A, Deletion of HIF-2α but not HIF-1α in the K14cre-VHL+^f/+^f background restores plasma EPO (wt n = 36, K14cre-VHL+^f/+^f n = 23, K14cre-VHL+^f/+^fHIF-1α+^f/+^f n = 15, K14cre-VHL+^f/+^f HIF-2α+^f/+^f n = 3, K14cre-VHL+^f/+^f HIF-1α+^f/+^{f f} HIF-2α+^f/+^f n = 3) and blood hematocrit (B) to wild type levels (wt n = 43, K14cre-VHL+^f/+^f n = 32, K14cre-VHL+^f/+^f HIF-1α+^f/+^f n = 17, K14cre-VHL+^f/+^f HIF-2α+^f/+^f n = 3, K14cre-VHL+^f/+^f HIF-1α+^f/+^{f f} HIF-2α+^f/+^f n = 3). Deletion of both HIF-1α and HIF-2α is similar in effect to deletion of HIF-2α alone. C, Blood oxygen saturation is normal in K14cre-VHL+^f/+^f animals (wt n = 7, K14cre-VHL+^f/+^f n = 6), but animals are hypotensive (wt n = 17, K14cre-VHL+^f/+^f n = 10). D, Blood flow in the K14cre-VHL+^f/+^f is shifted away from the liver and kidney, and toward the skin, as measured by microsphere distribution (wt n = 11, K14cre-VHL+^f/+^f n = 4). E, The shift in blood flow corresponds to increased EF5 binding/hypoxia in the kidney and liver of K14cre-VHL+^f/+^f (wt n = 8, K14cre-VHL+^f/+^f n = 4). F, Nitric oxide metabolites are increased in K14cre-VHL+^f/+^f plasma, demonstrating increased NO production (wt n = 33, K14cre-VHL+^f/+^f n = 8). All graphs represent mean ± SEM.

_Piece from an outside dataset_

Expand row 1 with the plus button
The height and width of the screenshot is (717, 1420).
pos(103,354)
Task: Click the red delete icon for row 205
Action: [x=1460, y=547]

A, Systemic inhibition of NO synthesis by L-NAME increases plasma EPO in wild type mice (wt n = 36, wt + L-NAME n = 12). Global iNOS knockout mice show significantly elevated EPO plasma levels following hypoxia relative to wild type mice (wt n = 25, iNOS−/− n = 7). B, NO synthesis inhibition by treatment with L-NAME restores plasma EPO levels to levels similar to L-NAME-treated wild type mice, when administered to K14cre-VHL+^f/+^f mice (K14cre-VHL+^f/+^f n = 23, K14cre-VHL+^f/+^f + L-NAME 3 days n = 3, K14cre-VHL+^f/+^f + L-NAME 4 days n = 4). C, NO donor (nitroglycerine) applied to the skin of wild type mice increases plasma EPO levels; similar systemic doses of NO donor do not significantly affect plasma EPO levels (control n = 20, Systemic nitroglycerine n = 3, Epidermal nitroglycerine n = 9). D, Epidermal NO donor administration induces renal EPO mRNA expression (control n = 9, Epidermal nitroglycerine n = 3). E, Epidermal nitroglycerin shifts blood flow (control n = 11, Epidermal nitroglycerine n = 6) towards the skin and increases renal and hepatic hypoxia (F), in a manner similar to that seen in K14cre-VHL+^f/+^f mice (control n = 8, Epidermal nitroglycerine n = 5). All graphs represent mean ± SEM.